Greg Ritchie, the head of sales for the radio station Grupo Acir, believes the market is just coming out of a learning phase, and that Mexico's agencies are still more preoccupied and concerned with the bigger markets and volume.
"It's a niche market in terms of numbers, but in terms of economic power, it's huge," Ritchie says.
The relaunch of The News into the market is being welcomed by the founders of Inside Mexico.
"It's a good thing when a new competitor comes in, everyone sells more.
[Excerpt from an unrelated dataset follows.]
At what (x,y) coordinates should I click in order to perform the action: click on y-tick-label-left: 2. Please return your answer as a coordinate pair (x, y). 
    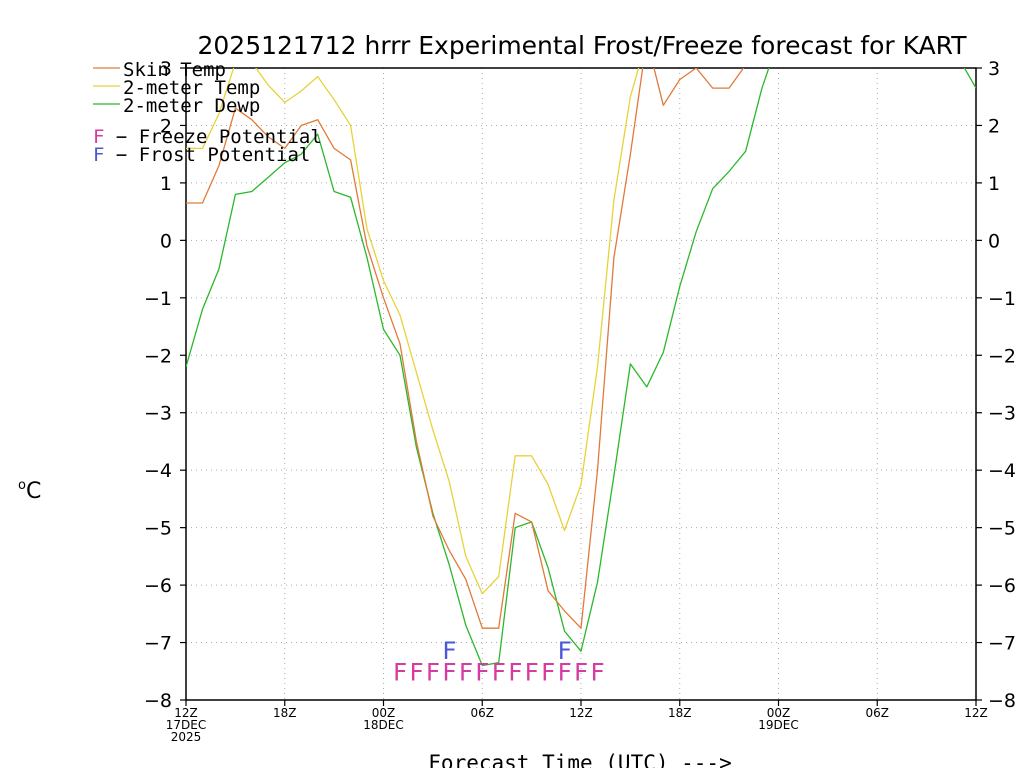
    Looking at the image, I should click on (166, 126).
I hope The News sticks around for a long time, and that it is successful," Margot Shetterly says.
The relaunch of The News will put another paper title in people's hands, but it will be a while before its website launches, although its online presence is ambitious. "It has to be richer than a newspaper to attract viewers - it's going to have things the printed version doesn't have, such as an online community and readers' blogs, where people can post things," Moody reveals, while refusing to be drawn on a launch date for the site.
Until such time as the site goes live, the gap that exists online for an English-language news and community website is glaring.
Inside Mexico's website is functional but modest, and just allows users to download PDF copies of the magazine.
Given the level of web literacy possessed by their target audience, a delay in building a sturdy online presence could be costly for both titles. Will those editorial brands fill the gap themselves, or will a spunky newcomer beat them to it?